VIEW ARTICLE | DOI: 10.1094/MPMI-7-0612
Analysis of Parsley Arbuscular Endomycorrhiza: Infection Development and mRNA Levels of Defense-Related Genes. Philipp Franken. Max-Planck-lnstitut fur Zuchtungsforschung, Abteilung Biochemie.
Carl von Linne-Weg 10, D-50829 Cologne, Germany. Friederike Gnadinger, Max-Planck-lnstitut fur Zuchtungsforschung, Abteilung Biochemie, Carl von Linne-Weg 10, D-50829 Cologne, Germany. MPMI 7:612-620. Accepted 25 May 1994. Copyright 1994 The American Phytopathological Society.

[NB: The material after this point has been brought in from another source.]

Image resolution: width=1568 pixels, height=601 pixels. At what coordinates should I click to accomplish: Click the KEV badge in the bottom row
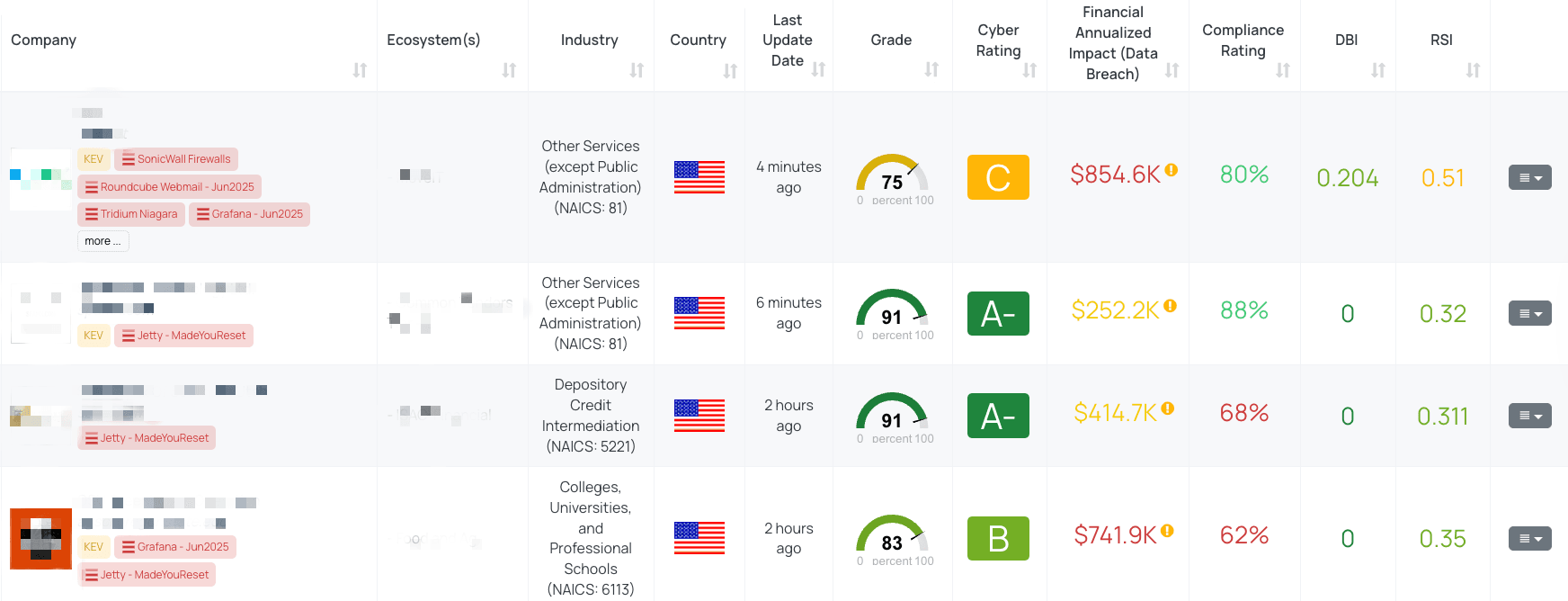(94, 546)
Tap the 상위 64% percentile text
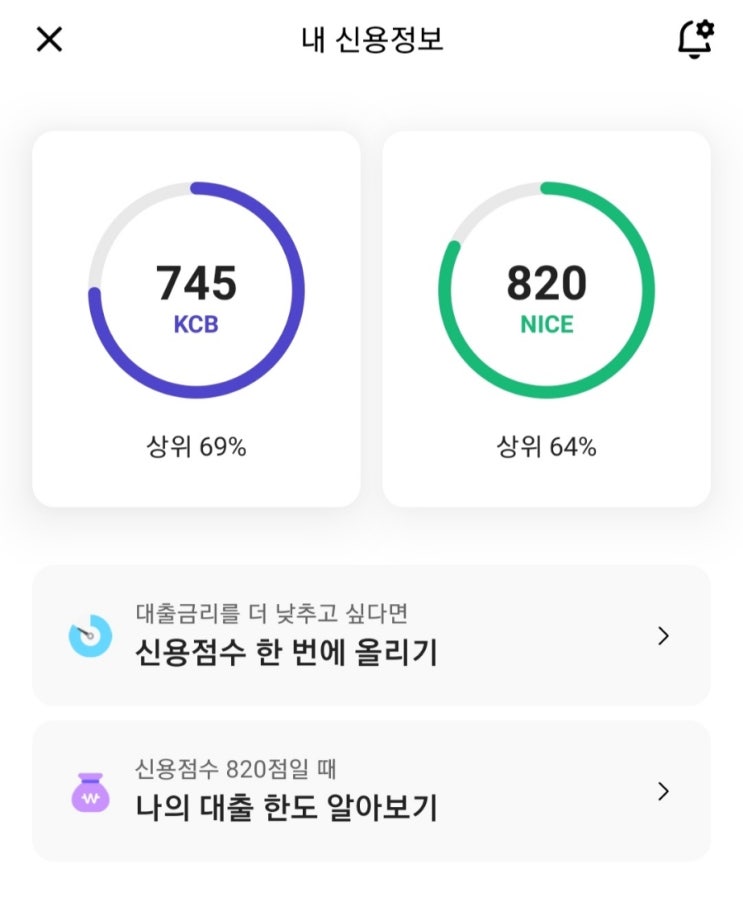The width and height of the screenshot is (743, 906). coord(546,447)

Additional Keywords: cell wall metabolism
Molecular aspects of the symbiosis between plants and arbuscular endomycorrhizal fungi have been investigated in parsley (Petroselinum crispum). Time course of infection with the inoculum Glomus sp. T6 was determined by estimating the total living or metabolically active fungal biornass. This revealed that phosphate nutrition and low light conditions negatively influenced plant-fungal interactions in different ways. Northern blot analyses of RNA from roots infected with the mycorrhizal fungus or from nonmycorrhizal roots of plants grown with or without phosphate fertilization were conducted using fresh weight as a basis for calibration. At the stage of highest symbiotic fungal activity, no dramatic changes were observable in the amount of plant mRNA encoding enzymes of the phenylpropanoid pathway and the methyl group cycle or the pathogenesis-related protein PR1. In contrast, two genes involved in cell wall modifications showed important differences. A transcript which codes for a hydroxyproline rich glycoprotein was produced in much higher amounts in mycorrhizal roots than in the uninfected controls. mRNA of a second gene encoding an anionic peroxidase showed strong accumulation after phosphate fertilization compared with the phosphate-deficient control and the mycorrhizal roots. Thin-layer chromatography revealed no large changes in the pattern of phenolic substances in root extracts, confirming the results concerning the phenylpropanoid pathway genes. New compounds could, however, be detected in the root exudates of phosphate-deficient plants.